= Clocktower Productions =

US non-profit art institution

Clocktower Productions is a non-profit art institution working in the visual arts, performance, music, and radio. It was founded in 1972 as The Clocktower Gallery by Alanna Heiss, the Founder and former Director of MoMA PS1 (formerly P.S.1 Contemporary Art Center) under the aegis of the Institute for Art and Urban Resources. From 1972 until 2013, the institution operated out of a building at 346 Broadway, between Catherine Lane and Leonard Street, owned by the New York City government in Tribeca, Manhattan.

In 2013, the City of New York sold 346 Broadway to a private developer, and the organization relocated its operations through program partnerships with other arts institutions around the city, including Pioneer Works in Red Hook, Brooklyn, Knockdown Center in Queens, and Times Square Arts, among others.

==History==

Clocktower Productions is the organization formerly known as The Clocktower Gallery and ARTonAIR.org. Opening in 1972 with inaugural shows. The Clocktower presented work in the visual arts, performance, and music by artists including Gordon Matta-Clark and Dennis Oppenheim

After September 11, 2001, security procedures in the organization’s City-owned building suspended ongoing activity and exhibitions in the Clocktower. From 2004 until 2008, the Clocktower space operated, under the direction of David Weinstein, as a satellite of P.S.1 Contemporary Art Center (now MoMA PS1), housing the headquarters of Art Radio WPS1.org, the museum’s all-art Web-based radio station.

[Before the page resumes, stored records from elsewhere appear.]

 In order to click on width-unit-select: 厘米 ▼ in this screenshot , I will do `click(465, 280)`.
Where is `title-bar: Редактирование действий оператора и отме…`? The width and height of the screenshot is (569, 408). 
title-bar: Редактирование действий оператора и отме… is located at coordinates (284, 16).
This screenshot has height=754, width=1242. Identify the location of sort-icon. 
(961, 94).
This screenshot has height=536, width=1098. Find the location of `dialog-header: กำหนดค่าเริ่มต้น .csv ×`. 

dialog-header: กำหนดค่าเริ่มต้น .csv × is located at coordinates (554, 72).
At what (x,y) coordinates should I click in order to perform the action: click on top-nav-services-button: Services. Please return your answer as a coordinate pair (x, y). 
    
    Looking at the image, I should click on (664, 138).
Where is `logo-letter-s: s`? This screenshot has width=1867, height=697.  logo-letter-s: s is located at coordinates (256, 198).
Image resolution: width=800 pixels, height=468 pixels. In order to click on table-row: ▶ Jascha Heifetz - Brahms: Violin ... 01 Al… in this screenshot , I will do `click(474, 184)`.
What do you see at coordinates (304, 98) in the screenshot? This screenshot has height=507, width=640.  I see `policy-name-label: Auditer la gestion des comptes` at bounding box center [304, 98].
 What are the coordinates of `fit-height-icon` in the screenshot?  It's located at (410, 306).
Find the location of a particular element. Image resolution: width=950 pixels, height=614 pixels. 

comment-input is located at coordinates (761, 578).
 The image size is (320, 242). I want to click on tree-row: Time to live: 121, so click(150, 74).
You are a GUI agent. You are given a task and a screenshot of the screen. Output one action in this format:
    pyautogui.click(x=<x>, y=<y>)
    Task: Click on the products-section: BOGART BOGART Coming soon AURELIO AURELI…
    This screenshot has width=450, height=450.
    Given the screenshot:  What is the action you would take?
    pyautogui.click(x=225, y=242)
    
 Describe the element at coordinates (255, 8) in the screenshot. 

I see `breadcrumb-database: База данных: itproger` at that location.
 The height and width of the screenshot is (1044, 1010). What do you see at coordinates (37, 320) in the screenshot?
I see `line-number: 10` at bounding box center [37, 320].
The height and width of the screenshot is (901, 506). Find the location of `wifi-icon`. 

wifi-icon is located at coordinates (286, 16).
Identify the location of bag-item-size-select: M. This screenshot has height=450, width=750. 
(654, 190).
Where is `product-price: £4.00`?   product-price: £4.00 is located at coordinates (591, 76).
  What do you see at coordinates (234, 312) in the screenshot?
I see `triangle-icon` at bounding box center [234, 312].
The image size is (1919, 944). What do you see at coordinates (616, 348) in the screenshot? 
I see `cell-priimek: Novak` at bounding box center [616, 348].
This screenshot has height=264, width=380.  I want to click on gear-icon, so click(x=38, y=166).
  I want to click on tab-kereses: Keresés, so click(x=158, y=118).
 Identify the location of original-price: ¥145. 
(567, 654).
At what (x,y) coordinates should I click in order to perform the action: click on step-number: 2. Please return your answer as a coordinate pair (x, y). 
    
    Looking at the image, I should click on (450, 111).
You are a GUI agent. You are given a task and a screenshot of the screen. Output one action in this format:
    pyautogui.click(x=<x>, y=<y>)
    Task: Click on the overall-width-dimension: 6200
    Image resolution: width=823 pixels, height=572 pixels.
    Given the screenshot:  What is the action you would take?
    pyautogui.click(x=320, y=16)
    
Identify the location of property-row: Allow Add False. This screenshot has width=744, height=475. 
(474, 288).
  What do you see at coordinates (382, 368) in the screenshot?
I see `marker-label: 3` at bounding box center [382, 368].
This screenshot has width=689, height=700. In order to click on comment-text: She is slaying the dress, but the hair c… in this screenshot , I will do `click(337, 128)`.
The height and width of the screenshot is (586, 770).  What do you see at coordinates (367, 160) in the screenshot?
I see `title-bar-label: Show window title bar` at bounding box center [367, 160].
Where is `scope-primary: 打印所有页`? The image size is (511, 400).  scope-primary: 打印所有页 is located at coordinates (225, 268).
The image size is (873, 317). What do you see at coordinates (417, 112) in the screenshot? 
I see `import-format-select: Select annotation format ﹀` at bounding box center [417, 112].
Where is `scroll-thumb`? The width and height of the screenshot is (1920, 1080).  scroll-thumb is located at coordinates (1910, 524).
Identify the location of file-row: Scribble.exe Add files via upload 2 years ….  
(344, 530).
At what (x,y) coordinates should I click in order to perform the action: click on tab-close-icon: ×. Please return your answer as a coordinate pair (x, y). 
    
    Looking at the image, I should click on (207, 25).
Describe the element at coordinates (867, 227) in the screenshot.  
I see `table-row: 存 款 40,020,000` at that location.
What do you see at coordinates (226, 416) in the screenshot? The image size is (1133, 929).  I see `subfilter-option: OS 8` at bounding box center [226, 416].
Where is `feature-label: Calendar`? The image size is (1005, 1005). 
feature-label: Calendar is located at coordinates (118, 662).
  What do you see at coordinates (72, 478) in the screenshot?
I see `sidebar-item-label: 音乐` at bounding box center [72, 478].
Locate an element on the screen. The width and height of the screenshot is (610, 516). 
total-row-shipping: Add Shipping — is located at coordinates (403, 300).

In December 2008, Alanna Heiss left P.S.1 and returned to the Clocktower Gallery in order to run the radio station full-time, renaming the organization AIR, Art International Radio.

From 2009 until 2013, the Clocktower Gallery produced exhibitions, residencies, and performances by artists including James Franco
,

In December 2013, after the sale of the Clocktower Gallery building to a private developer, the organization relocated its offices and activities through a network of program partnerships with other institutions around the city: Pioneer Works in Red Hook, Knockdown Center and Playland Motel in Queens, Times Square Arts, Jones Day, and Red Bull Studios in Manhattan.

==Clocktower Radio==

The online radio station of Clocktower Productions was founded in 2004 as WPS1.org. In 2009, it was renamed AIR (Art International Radio) after Director Alanna Heiss left P.S.1, and David Weintstein took over as Program Director, and in 2014 it was renamed again after Clocktower’s relocation from its City building.

The collected online archives at clocktower.org contain over 7,000 programs of interviews, DJ sets, concert recordings, and music surveys covering literary figures, contemporary music, restored historic broadcasts, and artist profiles.